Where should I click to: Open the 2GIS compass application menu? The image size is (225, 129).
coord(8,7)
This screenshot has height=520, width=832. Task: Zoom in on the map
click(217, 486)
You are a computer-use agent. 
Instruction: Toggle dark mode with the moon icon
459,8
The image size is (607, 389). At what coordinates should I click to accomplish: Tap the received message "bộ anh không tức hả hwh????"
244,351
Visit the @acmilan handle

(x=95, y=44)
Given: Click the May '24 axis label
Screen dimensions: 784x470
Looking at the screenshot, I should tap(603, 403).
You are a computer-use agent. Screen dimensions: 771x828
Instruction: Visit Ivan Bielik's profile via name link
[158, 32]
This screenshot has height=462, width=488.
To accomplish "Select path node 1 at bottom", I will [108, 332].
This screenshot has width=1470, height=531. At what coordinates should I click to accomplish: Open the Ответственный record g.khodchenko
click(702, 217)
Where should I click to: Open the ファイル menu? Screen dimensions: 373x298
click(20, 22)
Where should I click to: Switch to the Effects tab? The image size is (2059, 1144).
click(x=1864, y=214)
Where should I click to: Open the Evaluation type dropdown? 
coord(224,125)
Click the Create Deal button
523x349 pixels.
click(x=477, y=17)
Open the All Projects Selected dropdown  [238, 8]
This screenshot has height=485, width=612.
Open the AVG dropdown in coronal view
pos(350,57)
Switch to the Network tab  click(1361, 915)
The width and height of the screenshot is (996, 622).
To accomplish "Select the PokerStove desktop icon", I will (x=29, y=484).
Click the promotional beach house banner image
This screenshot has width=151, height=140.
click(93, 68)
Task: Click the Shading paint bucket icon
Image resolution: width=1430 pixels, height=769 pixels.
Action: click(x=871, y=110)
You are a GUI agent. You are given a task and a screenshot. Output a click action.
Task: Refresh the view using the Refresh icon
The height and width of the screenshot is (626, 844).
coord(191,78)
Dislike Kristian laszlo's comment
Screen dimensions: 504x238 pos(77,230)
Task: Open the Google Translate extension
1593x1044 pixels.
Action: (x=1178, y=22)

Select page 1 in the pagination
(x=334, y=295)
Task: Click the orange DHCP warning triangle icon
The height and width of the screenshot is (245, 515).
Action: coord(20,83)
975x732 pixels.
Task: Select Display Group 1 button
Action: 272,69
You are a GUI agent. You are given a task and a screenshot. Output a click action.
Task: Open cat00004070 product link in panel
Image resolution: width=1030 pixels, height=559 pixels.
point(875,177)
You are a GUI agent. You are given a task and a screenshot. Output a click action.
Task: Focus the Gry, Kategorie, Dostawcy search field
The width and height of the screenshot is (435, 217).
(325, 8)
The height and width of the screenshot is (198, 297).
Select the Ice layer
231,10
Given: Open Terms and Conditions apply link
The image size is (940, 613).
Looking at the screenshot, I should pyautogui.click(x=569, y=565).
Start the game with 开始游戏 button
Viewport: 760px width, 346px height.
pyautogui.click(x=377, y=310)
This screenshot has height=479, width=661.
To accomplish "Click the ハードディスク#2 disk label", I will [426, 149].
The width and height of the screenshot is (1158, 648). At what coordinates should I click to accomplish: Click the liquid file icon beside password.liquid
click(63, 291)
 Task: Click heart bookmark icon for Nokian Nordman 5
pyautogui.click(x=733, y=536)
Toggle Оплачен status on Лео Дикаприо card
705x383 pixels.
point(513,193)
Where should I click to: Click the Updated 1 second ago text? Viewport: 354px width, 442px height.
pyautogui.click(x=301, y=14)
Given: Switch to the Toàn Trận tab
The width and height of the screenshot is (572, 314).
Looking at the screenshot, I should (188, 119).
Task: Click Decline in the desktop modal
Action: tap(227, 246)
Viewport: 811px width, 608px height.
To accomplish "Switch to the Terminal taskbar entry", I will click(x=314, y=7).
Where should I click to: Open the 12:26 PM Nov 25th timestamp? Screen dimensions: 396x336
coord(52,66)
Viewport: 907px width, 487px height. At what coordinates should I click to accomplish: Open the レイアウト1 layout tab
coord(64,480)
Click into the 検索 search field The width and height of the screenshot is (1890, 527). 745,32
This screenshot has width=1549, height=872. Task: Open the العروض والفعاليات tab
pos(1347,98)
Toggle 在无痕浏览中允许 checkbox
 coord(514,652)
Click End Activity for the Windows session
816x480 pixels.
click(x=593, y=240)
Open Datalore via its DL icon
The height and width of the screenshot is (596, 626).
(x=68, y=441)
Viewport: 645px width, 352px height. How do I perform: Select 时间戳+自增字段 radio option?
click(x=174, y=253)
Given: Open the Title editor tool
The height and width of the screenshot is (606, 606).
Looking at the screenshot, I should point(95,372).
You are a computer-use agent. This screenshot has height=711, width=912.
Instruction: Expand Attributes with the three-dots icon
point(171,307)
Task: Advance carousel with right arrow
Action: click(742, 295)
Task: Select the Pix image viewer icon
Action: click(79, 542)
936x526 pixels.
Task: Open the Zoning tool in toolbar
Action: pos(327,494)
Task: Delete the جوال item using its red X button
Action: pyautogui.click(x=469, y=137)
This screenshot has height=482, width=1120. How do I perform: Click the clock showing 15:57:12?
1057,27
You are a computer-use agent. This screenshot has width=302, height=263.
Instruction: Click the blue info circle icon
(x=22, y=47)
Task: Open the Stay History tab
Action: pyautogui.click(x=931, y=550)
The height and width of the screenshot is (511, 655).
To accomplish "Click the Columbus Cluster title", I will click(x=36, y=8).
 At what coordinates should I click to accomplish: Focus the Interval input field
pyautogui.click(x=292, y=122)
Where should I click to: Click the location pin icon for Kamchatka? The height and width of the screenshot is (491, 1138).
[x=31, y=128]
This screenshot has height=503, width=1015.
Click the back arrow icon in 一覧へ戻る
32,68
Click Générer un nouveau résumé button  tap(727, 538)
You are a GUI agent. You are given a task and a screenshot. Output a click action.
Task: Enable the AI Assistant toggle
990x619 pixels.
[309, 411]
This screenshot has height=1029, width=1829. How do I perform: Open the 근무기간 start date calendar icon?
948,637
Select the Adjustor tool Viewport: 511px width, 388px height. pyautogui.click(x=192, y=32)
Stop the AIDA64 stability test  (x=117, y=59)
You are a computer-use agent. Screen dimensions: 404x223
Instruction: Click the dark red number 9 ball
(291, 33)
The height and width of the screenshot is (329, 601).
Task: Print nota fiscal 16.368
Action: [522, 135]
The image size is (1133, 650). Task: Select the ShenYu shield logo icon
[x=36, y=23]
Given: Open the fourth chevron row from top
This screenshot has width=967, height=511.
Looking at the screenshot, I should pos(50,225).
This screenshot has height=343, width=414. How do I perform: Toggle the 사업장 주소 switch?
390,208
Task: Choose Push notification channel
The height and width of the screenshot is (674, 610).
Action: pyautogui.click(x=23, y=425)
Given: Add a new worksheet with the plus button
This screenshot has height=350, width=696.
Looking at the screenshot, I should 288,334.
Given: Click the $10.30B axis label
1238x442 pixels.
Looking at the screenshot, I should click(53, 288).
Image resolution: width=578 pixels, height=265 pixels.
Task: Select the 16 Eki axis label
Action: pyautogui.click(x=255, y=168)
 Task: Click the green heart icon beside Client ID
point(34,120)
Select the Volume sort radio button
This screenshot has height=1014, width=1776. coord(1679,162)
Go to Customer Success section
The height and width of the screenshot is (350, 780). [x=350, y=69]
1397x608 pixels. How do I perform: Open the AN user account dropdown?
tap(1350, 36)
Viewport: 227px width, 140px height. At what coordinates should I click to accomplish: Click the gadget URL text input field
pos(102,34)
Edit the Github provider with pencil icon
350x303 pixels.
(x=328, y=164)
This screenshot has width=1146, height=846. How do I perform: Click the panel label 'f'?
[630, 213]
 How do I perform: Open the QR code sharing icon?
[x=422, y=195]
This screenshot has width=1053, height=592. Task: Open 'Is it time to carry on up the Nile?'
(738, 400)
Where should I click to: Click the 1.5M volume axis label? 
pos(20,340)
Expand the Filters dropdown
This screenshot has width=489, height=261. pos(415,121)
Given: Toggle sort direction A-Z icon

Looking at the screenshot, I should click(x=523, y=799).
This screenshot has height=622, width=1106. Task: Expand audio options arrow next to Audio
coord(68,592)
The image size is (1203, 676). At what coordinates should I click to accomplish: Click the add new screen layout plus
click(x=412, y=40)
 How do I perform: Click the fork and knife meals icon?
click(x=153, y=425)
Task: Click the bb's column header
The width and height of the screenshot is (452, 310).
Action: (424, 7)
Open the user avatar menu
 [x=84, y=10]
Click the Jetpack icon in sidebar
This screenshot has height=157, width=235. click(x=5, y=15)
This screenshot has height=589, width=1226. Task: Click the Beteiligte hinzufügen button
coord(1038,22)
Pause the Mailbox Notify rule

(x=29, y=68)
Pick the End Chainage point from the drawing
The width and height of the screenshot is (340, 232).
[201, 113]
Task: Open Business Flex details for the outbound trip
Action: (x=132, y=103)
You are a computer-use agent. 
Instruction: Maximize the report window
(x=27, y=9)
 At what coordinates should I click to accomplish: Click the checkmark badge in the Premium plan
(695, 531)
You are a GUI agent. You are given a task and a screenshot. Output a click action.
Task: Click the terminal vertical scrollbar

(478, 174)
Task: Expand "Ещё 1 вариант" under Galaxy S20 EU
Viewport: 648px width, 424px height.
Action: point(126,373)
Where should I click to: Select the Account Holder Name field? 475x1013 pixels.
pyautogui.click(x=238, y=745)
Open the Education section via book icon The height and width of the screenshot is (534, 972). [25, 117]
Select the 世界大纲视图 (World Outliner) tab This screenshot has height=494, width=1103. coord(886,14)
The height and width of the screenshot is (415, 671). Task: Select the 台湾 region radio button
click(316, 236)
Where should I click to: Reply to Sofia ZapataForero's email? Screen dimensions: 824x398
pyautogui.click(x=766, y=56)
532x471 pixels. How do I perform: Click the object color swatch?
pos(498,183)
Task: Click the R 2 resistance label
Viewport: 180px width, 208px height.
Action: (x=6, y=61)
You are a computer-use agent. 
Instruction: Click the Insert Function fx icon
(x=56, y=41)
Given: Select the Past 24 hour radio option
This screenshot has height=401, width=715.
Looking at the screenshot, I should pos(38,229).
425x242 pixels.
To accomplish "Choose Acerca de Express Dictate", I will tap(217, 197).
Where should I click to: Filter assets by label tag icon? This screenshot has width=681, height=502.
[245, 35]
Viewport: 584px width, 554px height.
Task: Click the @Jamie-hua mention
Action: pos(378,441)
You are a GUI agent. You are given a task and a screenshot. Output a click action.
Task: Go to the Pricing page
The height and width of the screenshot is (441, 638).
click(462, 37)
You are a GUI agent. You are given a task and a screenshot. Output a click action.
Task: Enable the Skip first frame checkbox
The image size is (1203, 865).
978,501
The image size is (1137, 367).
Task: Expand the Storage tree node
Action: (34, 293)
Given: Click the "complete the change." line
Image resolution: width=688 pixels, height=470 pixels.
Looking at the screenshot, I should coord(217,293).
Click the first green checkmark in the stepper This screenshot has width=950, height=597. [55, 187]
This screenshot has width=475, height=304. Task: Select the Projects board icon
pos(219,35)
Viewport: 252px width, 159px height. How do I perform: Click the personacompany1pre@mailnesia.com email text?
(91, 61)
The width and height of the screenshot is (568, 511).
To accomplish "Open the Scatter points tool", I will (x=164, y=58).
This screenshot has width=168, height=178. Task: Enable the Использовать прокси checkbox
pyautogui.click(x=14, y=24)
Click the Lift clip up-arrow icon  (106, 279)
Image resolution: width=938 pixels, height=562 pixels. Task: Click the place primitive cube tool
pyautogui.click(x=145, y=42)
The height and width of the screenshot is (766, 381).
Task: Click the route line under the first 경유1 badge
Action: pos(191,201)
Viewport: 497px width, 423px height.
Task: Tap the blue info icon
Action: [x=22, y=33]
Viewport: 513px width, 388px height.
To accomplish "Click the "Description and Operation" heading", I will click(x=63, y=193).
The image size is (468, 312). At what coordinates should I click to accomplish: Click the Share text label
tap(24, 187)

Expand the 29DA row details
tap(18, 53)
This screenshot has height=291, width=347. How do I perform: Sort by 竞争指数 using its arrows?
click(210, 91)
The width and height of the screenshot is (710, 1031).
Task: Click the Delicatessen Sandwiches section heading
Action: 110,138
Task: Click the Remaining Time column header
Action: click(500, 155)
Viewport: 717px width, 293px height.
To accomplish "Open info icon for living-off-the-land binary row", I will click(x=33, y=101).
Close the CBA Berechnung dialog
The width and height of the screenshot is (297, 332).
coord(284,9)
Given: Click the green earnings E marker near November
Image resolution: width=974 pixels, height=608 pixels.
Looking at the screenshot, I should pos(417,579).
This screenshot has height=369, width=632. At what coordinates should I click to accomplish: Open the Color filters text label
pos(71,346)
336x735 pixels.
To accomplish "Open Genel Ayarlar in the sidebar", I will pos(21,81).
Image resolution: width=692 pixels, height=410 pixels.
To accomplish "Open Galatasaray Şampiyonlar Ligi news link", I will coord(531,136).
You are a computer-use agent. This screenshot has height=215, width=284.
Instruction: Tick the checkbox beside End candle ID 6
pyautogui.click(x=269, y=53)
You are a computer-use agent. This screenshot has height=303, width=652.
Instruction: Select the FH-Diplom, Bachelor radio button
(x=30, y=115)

______

# [REQUIRED TASK]
Quote the part of the material that opens with the line containing "Given: Toggle sort direction A-Z icon" and closes with the line containing "This screenshot has height=157, width=235.", including both of those lines.

# [PROBLEM SOLUTION]
Given: Toggle sort direction A-Z icon

Looking at the screenshot, I should click(x=523, y=799).
This screenshot has height=622, width=1106. Task: Expand audio options arrow next to Audio
coord(68,592)
The image size is (1203, 676). At what coordinates should I click to accomplish: Click the add new screen layout plus
click(x=412, y=40)
 How do I perform: Click the fork and knife meals icon?
click(x=153, y=425)
Task: Click the bb's column header
The width and height of the screenshot is (452, 310).
Action: (424, 7)
Open the user avatar menu
 [x=84, y=10]
Click the Jetpack icon in sidebar
This screenshot has height=157, width=235. click(x=5, y=15)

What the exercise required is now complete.